◆ Work task:
Lines before the one containing "1568x509 pixels." are left out; output the rest of the data exactly, through the final line.

◆ Records to process:

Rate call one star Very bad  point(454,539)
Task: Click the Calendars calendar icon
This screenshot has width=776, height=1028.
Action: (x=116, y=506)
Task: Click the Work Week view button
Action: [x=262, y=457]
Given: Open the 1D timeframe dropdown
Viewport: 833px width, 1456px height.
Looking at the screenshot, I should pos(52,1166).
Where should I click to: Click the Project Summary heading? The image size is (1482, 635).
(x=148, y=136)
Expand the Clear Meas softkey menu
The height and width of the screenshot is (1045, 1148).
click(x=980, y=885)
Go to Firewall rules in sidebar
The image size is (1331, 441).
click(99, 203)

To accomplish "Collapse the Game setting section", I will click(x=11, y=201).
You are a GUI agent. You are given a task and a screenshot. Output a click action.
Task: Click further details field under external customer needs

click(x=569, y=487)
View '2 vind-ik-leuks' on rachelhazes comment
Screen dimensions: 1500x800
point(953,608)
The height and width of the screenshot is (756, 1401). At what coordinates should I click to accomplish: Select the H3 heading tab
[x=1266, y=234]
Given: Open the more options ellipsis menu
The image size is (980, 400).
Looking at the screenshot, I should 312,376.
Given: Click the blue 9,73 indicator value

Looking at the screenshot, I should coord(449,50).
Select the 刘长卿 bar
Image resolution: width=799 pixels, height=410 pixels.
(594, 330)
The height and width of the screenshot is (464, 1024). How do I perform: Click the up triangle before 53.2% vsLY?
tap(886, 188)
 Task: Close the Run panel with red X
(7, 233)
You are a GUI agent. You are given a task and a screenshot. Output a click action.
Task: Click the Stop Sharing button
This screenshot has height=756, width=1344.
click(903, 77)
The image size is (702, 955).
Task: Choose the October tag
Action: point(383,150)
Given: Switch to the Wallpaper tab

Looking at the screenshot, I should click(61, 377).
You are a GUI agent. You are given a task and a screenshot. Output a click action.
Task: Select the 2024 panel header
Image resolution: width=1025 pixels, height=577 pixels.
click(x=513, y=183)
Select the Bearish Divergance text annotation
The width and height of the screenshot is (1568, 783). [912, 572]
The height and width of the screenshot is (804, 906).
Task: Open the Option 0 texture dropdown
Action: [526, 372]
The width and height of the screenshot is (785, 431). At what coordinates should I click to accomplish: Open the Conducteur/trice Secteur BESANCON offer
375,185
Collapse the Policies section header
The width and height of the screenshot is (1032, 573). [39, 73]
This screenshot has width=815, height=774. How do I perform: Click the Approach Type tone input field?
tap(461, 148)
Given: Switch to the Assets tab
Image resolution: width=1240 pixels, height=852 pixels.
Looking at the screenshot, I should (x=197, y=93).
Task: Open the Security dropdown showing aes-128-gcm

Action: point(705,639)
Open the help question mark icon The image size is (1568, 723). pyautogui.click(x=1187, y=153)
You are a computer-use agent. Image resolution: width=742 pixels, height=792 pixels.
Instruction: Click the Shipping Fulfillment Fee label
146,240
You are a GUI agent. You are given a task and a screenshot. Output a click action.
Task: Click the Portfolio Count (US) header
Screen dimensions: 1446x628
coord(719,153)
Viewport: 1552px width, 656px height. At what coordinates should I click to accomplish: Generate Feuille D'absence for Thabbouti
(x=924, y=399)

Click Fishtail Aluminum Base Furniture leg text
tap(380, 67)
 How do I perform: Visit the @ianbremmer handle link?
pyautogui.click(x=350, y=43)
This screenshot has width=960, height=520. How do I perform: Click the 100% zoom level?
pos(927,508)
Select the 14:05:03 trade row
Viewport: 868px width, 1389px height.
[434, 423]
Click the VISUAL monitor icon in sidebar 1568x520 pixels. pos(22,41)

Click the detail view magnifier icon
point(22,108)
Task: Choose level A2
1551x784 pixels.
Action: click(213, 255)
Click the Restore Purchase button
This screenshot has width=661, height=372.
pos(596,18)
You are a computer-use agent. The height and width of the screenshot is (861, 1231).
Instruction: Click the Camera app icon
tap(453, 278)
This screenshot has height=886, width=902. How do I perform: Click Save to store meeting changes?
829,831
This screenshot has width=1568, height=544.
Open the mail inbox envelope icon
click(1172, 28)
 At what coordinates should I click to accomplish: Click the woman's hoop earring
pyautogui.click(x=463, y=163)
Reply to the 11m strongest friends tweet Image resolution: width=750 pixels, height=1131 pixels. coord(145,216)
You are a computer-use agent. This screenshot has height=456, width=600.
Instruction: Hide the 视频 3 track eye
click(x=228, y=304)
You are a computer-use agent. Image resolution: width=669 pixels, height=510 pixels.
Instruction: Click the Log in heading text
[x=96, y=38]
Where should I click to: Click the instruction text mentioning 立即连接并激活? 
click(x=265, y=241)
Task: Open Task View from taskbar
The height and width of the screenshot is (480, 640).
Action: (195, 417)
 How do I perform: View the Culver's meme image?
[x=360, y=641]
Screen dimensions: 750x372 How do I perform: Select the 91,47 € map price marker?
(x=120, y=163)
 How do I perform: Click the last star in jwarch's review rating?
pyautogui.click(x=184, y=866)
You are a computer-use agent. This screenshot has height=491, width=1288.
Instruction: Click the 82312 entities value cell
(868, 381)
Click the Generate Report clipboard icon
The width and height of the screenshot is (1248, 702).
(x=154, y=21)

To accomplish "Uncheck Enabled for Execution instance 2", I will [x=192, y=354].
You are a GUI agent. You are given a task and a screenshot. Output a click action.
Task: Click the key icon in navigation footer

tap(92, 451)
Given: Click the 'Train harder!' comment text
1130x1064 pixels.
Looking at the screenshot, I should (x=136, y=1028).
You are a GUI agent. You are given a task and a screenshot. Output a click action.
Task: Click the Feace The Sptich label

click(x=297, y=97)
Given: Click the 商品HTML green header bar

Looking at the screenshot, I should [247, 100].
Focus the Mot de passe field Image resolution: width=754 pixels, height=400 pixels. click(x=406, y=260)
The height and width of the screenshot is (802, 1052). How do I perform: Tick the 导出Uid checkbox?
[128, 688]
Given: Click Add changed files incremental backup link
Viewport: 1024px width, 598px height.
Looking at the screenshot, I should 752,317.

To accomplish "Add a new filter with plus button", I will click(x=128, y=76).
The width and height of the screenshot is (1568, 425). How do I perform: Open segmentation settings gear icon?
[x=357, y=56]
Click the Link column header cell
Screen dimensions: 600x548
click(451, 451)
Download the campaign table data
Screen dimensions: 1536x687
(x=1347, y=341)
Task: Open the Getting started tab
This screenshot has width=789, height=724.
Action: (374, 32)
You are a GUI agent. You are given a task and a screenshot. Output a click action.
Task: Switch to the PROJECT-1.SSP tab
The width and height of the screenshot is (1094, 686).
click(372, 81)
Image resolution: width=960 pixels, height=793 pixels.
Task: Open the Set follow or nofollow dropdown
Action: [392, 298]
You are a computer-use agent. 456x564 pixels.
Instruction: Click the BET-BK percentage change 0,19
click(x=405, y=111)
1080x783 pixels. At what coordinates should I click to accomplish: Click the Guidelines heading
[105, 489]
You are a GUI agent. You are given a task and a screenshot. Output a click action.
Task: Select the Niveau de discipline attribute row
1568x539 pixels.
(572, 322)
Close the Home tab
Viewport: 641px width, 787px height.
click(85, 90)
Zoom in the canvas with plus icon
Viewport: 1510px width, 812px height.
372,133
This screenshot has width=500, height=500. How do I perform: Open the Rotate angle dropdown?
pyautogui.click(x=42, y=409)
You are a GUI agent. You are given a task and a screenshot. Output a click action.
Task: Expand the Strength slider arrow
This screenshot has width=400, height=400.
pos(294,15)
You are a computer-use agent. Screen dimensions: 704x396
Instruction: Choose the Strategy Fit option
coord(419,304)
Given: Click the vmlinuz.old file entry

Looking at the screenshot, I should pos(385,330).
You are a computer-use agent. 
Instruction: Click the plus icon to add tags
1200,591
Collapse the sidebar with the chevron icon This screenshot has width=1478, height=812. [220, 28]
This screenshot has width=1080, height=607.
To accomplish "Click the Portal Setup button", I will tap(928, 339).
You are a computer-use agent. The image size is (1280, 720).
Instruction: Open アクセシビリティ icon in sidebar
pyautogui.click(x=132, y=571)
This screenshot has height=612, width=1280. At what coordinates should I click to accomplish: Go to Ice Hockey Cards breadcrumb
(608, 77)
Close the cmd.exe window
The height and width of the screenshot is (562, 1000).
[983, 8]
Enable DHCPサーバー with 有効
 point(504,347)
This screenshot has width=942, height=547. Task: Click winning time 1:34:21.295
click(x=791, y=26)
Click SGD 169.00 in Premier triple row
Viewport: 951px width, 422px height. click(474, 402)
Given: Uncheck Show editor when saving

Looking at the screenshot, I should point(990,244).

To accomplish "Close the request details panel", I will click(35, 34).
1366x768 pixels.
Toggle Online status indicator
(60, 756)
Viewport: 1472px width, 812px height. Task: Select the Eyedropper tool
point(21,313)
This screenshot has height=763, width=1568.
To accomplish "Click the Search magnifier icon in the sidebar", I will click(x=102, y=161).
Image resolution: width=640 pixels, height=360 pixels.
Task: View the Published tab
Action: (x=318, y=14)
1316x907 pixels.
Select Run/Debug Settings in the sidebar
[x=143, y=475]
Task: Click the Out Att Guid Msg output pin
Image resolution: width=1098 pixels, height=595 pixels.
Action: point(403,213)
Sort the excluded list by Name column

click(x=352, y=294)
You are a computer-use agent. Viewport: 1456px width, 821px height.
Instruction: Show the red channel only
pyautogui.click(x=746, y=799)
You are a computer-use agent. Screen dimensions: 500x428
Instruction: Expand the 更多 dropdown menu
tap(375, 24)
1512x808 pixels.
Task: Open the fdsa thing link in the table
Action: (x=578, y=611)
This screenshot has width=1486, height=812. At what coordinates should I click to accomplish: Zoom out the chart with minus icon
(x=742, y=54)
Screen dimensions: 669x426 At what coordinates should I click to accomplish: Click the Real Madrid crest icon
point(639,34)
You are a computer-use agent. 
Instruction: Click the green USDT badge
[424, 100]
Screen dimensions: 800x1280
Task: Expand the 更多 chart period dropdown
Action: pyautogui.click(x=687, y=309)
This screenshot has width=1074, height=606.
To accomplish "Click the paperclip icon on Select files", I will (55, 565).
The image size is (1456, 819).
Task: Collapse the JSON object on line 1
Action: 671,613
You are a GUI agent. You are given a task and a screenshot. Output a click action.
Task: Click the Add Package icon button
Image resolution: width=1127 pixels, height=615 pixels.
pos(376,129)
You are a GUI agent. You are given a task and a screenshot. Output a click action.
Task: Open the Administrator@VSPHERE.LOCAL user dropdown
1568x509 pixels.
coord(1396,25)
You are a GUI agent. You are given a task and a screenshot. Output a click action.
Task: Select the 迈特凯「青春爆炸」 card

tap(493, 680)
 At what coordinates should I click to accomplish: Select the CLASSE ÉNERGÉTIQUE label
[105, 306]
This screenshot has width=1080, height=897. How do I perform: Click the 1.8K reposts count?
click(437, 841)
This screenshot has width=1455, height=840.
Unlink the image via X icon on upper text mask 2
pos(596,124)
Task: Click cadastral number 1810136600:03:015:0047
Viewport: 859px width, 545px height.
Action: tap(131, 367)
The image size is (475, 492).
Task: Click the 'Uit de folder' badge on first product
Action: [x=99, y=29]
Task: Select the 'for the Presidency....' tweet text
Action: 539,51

◆ Result below:
1568x509 pixels.
coord(1396,25)
You are a GUI agent. You are given a task and a screenshot. Output a click action.
Task: Select the 迈特凯「青春爆炸」 card

tap(493, 680)
 At what coordinates should I click to accomplish: Select the CLASSE ÉNERGÉTIQUE label
[105, 306]
This screenshot has width=1080, height=897. How do I perform: Click the 1.8K reposts count?
click(437, 841)
This screenshot has width=1455, height=840.
Unlink the image via X icon on upper text mask 2
pos(596,124)
Task: Click cadastral number 1810136600:03:015:0047
Viewport: 859px width, 545px height.
Action: tap(131, 367)
The image size is (475, 492).
Task: Click the 'Uit de folder' badge on first product
Action: [x=99, y=29]
Task: Select the 'for the Presidency....' tweet text
Action: 539,51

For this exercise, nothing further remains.